# TEXT PROVIDED:
----------
Gordon won another Golden Globe for Rosemary's Baby, and she was nominated again in 1971 for her role as Maude in Harold and Maude (with Bud Cort as her love interest).

=== Later career ===
She appeared in 22 more films and many television appearances through her 70s and 80s, including successful sitcoms such as Rhoda (as the mother of the unseen doorman Carlton, which earned her an Emmy nomination) and Newhart. She portrayed a murderous author on the 1977 episode Columbo: Try and Catch Me. She made countless talk-show appearances, in addition to hosting Saturday Night Live in 1977.

Gordon won an Emmy Award for an appearance on the sitcom Taxi, for a 1979 episode titled "Sugar Mama", in which her character tries to solicit the services of a taxi driver, played by series star Judd Hirsch, as a male escort.

Her last Broadway appearance was as Mrs. Warren in George Bernard Shaw's Mrs. Warren's Profession, produced by Joseph Papp at the Vivian Beaumont Theater in 1976. In the summer of 1976, Gordon starred in the leading role of her own play, Ho! Ho! Ho! at the Cape Playhouse in Dennis, Massachusetts. She had a minor role as Ma Boggs, the mother of Orville Boggs (Geoffrey Lewis), in the Clint Eastwood films Every Which Way but Loose and Any Which Way You Can.

In 1983, Gordon was awarded the Women in Film Crystal Award for outstanding women who, through their endurance and the excellence of their work, have helped to expand the role of women within the entertainment industry.

Harold and Maude, Adam's Rib, and Rosemary's Baby have been selected for preservation in the National Film Registry of the United States Library of Congress.
----------
# ACTIONS TO TAKE:
1 – Rewrite the paragraph of the text about Gordon's career that begins "She appeared in 22 more films" as a short bulleted list, keeping its main facts.
2 – Extend the text about Gordon's career, starting after its last sentence.
The data has no connection to the text about Gordon's career.

# THE DATA:
----------
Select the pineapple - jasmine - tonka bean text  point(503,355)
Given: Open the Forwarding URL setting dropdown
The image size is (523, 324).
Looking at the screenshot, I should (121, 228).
----------
# RESPONSES BY TASK:
1 –
- Appeared in 22 more films and made many television appearances through her 70s and 80s.
- Appeared in successful sitcoms, including Rhoda and Newhart.
- On Rhoda, played the mother of the unseen doorman Carlton, which earned her an Emmy nomination.
- Played a murderous author in the 1977 Columbo episode "Try and Catch Me."
- Made countless talk-show appearances.
- Hosted Saturday Night Live in 1977.

2 –
==Death and legacy==
On August 28, 1985, Gordon died at her summer home in Edgartown, Massachusetts, following a stroke at age 88. Her husband of 43 years, Garson Kanin, was at her side and said that even her last day of life was typically full, with walks, talks, errands, and a morning of work on a new play. She had made her last public appearance two weeks before at a benefit showing of the film Harold and Maude and had recently finished acting in four films.

In August 1979, a small movie theater in Westboro, Massachusetts, was named the Ruth Gordon Flick. She attended the opening ceremony, standing on a bench in the lobby so she could be seen. The theater no longer exists. In November 1984, the outdoor amphitheater in Merrymount Park in Quincy, Massachusetts, was named Ruth Gordon Amphitheater in her honor.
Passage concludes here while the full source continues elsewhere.